The effect of bank size on profitability of commercial banks in Kenya
Abstract
Company size plays an important role in determining the kind of association the
company enjoys within its functional atmosphere and external environment. Size of a
firm plays vital role in competing with competitors through the cost reduction and
more opportunities to take advantage of. The study sought to determine the effect of
bank size on profitability of commercial banks in Kenya. To achieve this objective the
study used a descriptive survey. The population of the study constituted all the 43
commercial banks in Kenya. The data was gathered from financial statements and
records. Data analysis was done using a regression model. The descriptive findings
concluded that commercial banks had a sufficient capacity to generate profitability
from their assets. However, this was dependent on some factors like efficiency of the
bank, its credit policies, and management and investment decisions. Bank size is
moderately positively correlated to profitability of commercial banks in Kenya. The
regression results conclude that logarithm of asset was statistically significant since its
probability value obtained from the regression model above was below (5%).

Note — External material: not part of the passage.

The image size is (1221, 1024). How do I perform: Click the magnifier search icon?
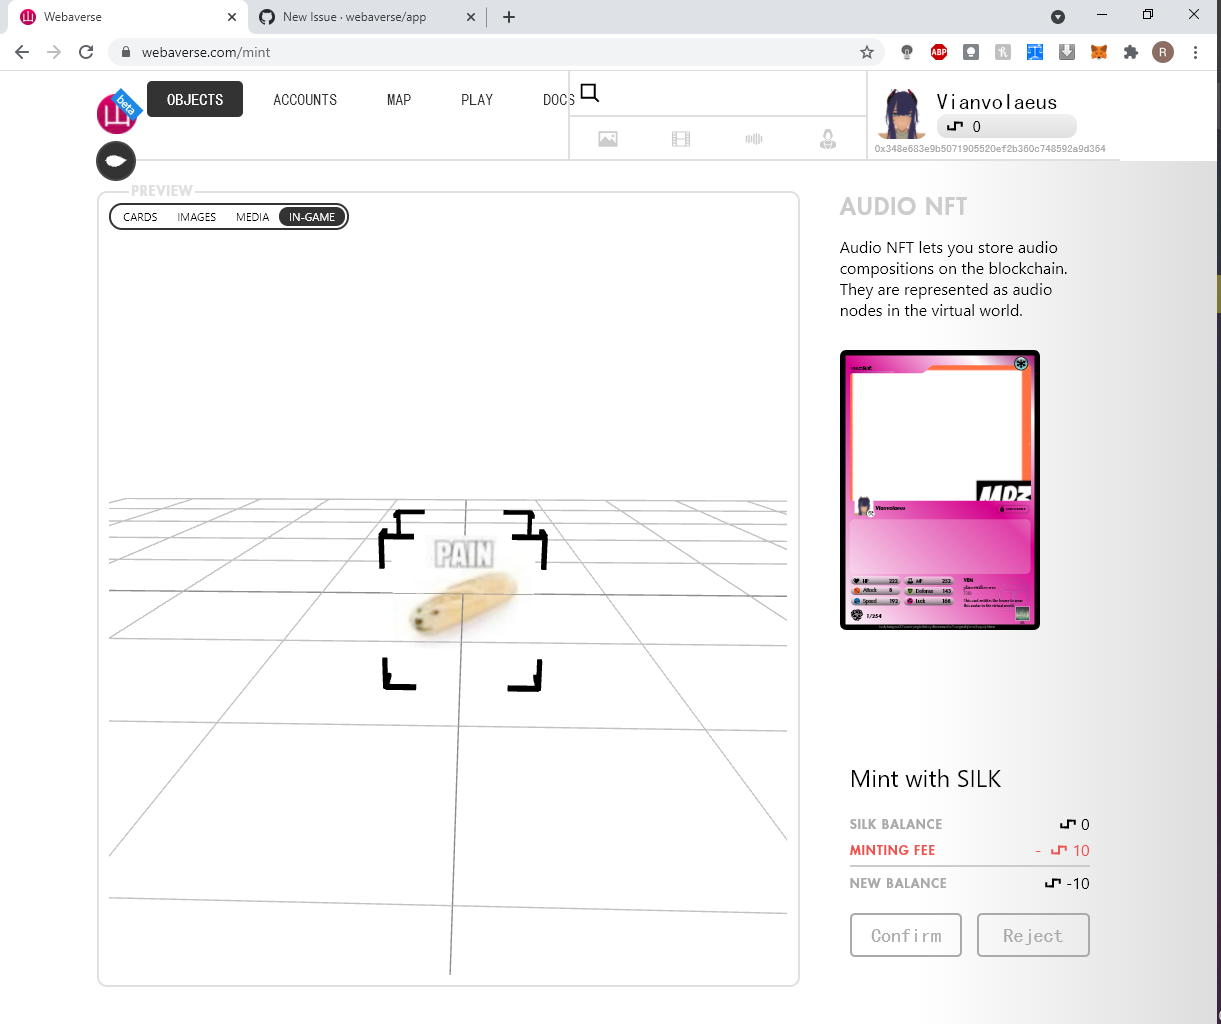coord(589,92)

Liquidity, operating efficiency and capital adequacy were found to be statistically
insignificant since their p-values are more than 5%. The limitation of this study is that
the business environment is characterized by risks and uncertainties due to its
turbulent nature. Macroeconomic factors for example regulations, technology and
other microeconomic factors might have affected the findings obtained in this study.
The empirical findings found in this study might be useful in guiding central bank of
Kenya in setting policies and procedures that encourage commercial banks to grow
and expand to enjoy some of the benefits that accrue for large firms like access to
credit facilities and economies and scale. This will provide a platform for commercial
banks to borrow and invest in capital projects in order to realize profitability.